POV-Ray : Newsgroups : povray.off-topic : Molecular biology : Re: Molecular biology Server Time
4 Sep 2024 17:21:00 EDT (-0400)
  Re: Molecular biology  
From: Invisible
Date: 11 Jan 2011 04:35:39
Message: <4d2c246b$1@news.povray.org>
On 10/01/2011 06:22 PM, Darren New wrote:
> Invisible wrote:
>> You seriously expect me to believe
>
> That's a terrible argument. "I couldn't imagine how something as complex
> as predicting the future that way could have happened" is just as bad an
> argument as "I couldn't imagine how hemoglobin came about."

OK, well how about chaos theory? That puts hard bounds on what can and 
cannot be predicted. I should imagine that over the course of 4 billion 
years, one single stray photon would probably be enough to perturb the 
system sufficiently that it wildly diverges from your predictions. So 
you'd have to predict solar activity too. (Not to mention random stray 
comets colliding with Earth.)

On top of that, the effect of living organisms themselves is 
significant. So in order to work out what what types of organisms you 
need to design, you need to know what environments will be available, 
which *depends on* what types of organisms you design.
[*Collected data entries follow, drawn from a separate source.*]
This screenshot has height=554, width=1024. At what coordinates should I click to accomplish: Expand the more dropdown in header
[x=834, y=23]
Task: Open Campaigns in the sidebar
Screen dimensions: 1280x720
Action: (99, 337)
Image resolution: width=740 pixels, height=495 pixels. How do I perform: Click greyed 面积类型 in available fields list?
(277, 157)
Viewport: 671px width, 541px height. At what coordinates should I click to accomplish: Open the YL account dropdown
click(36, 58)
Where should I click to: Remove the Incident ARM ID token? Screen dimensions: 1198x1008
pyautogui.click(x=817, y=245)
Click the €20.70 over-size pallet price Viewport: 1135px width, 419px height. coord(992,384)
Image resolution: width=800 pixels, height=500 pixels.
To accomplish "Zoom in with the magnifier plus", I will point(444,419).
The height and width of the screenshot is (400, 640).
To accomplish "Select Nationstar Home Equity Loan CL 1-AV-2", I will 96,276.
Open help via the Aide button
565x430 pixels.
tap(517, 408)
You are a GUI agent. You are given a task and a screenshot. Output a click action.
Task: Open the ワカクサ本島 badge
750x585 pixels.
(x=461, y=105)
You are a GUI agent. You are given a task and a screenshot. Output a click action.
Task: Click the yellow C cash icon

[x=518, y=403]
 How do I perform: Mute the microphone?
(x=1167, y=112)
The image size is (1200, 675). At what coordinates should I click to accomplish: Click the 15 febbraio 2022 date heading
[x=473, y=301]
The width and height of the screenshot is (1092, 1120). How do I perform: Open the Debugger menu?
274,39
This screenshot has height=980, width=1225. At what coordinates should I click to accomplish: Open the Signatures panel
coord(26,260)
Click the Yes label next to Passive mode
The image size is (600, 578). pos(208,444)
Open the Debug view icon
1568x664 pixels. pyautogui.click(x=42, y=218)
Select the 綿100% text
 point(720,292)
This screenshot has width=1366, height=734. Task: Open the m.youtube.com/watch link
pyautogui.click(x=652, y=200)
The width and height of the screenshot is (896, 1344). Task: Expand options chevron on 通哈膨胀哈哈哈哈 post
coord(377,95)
Seriously, you don't need to be a chaos theory expert to see that all of 
this is wildly impossible. (Not forgetting that the original premis is 
already impossible because the number of species wildly exceeds the 
information content of the first genomes.)



Now, Behe put forth the idea of "irreducible complexity". The idea being 
that a system is irreducibly complex if removing any single component of 
it breaks the system. Such systems, Behe asserted, cannot evolve.

Of course, that's a bit like buying a car, removing the engine 
management system, observing that the car no longer works, and arguing 
that the car cannot have been invented before computer technology became 
available. Which, obviously, is absurd.

Then again, that's not *quite* the same, since the designs of artificial 
devices can make sudden jumps. Evolution, in general, can't do that.

Dawkins showed that irreducibly complex systems can in fact evolve. For 
example, suppose protein A exists, and does something useful. Now 
suppose that a protein B comes along, which makes protein A slightly 
more efficient. Assuming whatever A does is beneficial, doing it better 
is obviously something that natural selection would favour.

What happens next is that A and B co-evolve. Any change in B which 
enhances its effect on A would tend to be favoured. Any change in A 
which enhances the effect of B on it would also tend to be favoured. 
Fast-forward a few million generations and I wouldn't be at all 
surprised if we now have a situation where A doesn't even *work* any 
more without B.

In other words, the system has become irreducibly complex. And of 
course, there's no particular reason why a protein C can't join the 
party at some point along the smooth continuous route to irreducible 
complexity. And then we would have 3 interrelated proteins that only 
function in combination with each other.

Behe also chose an unfortunate example of an irreducibly complex system: 
a cellular motor. He pointed out that it's a complex of 9 proteins, and 
removing any one of them breaks the motor, so therefore it could not 
have evolved. Except that somebody recently discovered a parasite that 
uses just 2 of these proteins to make holes in the cell walls of its 
host. So those 2 proteins on their own do something useful. They don't 
make a motor, but they /are/ useful (for something slightly different).